Test‑case authoring is repetitive, error‑prone, and time‑consuming.
Reviewers see only finished test cases and cannot trace the design rationale.
Any change in requirements forces a manual update of every affected test case, duplicating the original effort.
MBT design workflow
Requirement analysis : Identify user roles, usage scenarios, and boundary conditions.
Functional decomposition : Split the requirement into distinct functional points so that each model covers a unique aspect.
Rough model sketch : Capture the business flow, branch factors, and data factors for each functional point.
Model construction : Refine the sketch using flow‑charting, decision analysis, equivalence classes, boundary‑value analysis, and orthogonal arrays.
Test‑case generation : Export test cases from the model, filling pre‑conditions, steps, and expected results; shared steps are defined once and reused.
Design review : Review the model diagram instead of a flat list of cases, making the rationale visible.
Maintenance : Update the model when requirements change; the changes automatically propagate to all derived cases.
Illustrative example – logistics print‑notification feature
The feature allows a user to search for items on a purchase‑inbound page and click a print button to generate a notification document. The MBT workflow for this scenario includes:
Business mapping : Create a flow diagram of the search‑and‑print process.
Scenario analysis : Use flow design, decision analysis, and orthogonal design to enumerate all possible print‑operation branches.
Test‑case authoring : Convert the mind‑map into concrete test steps, pre‑conditions, expected outcomes, and identifiers.
Review : Conduct case review on the model rather than on an Excel sheet.
Modification : Incorporate reviewer feedback directly in the model.
Maintenance : When the underlying functionality changes, modify the model and regenerate the affected cases.

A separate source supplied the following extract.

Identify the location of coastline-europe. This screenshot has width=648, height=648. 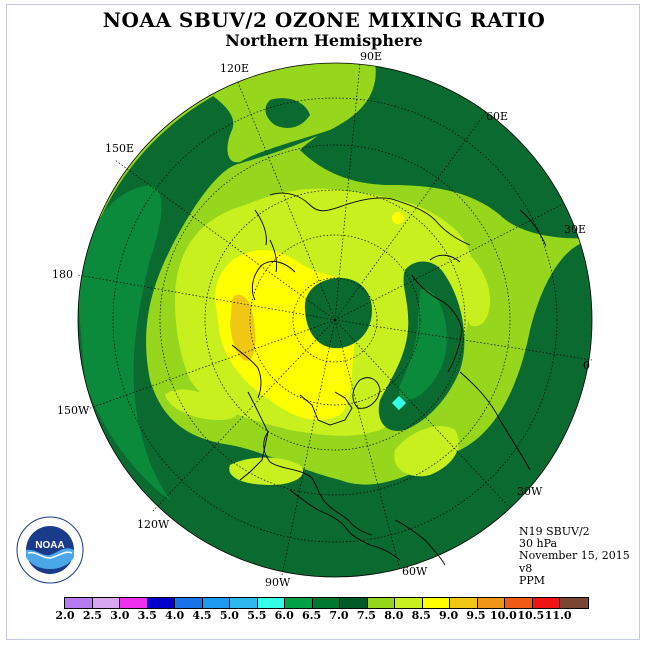
(437, 314).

Suning “Frog Test” MBT modeling tool
The platform integrates an MBT modeling editor into the test‑case creation workflow. Users create a model by right‑clicking a test‑case set and selecting “Create test‑design model”.
The editor provides drag‑and‑drop linking of four element types:
Steps : Concrete actions (name, description, pre‑condition, expected result).
Cases : Test scenarios that are linked to steps.
Multi‑factor nodes : JSON‑formatted factor sets for combinatorial design.
Annotations : Free‑form notes.
Step attributes can be edited via a property dialog.
After the model is built, clicking Save or Sync generates the test cases automatically.
Generated cases can be reviewed and executed directly.
Multi‑factor design support
The tool implements flow charts, equivalence classes, boundary values, and orthogonal arrays. Multi‑factor nodes accept a JSON payload that defines factor values, e.g. {"username":["ZhangSan"],"id":[123456]}. The combination generation process is:
Enter the JSON payload for the factors.
Select the number of combination factors (default = 2).
Validate the JSON format.
Click “Generate Combination”, provide a name for the factor set, and confirm.
Benefits of the MBT approach
Scientific coverage through systematic combinatorial techniques.
Reduced manual effort: model‑driven generation eliminates repetitive case authoring.
Transparent design rationale: reviewers see the model diagram instead of isolated test steps.
Efficient maintenance: a change in the model automatically updates all dependent cases.
Low learning curve: drag‑and‑drop modeling requires minimal training.
Future work aims to attach executable automation scripts to each model step, enabling end‑to‑end quality assessment directly from the model.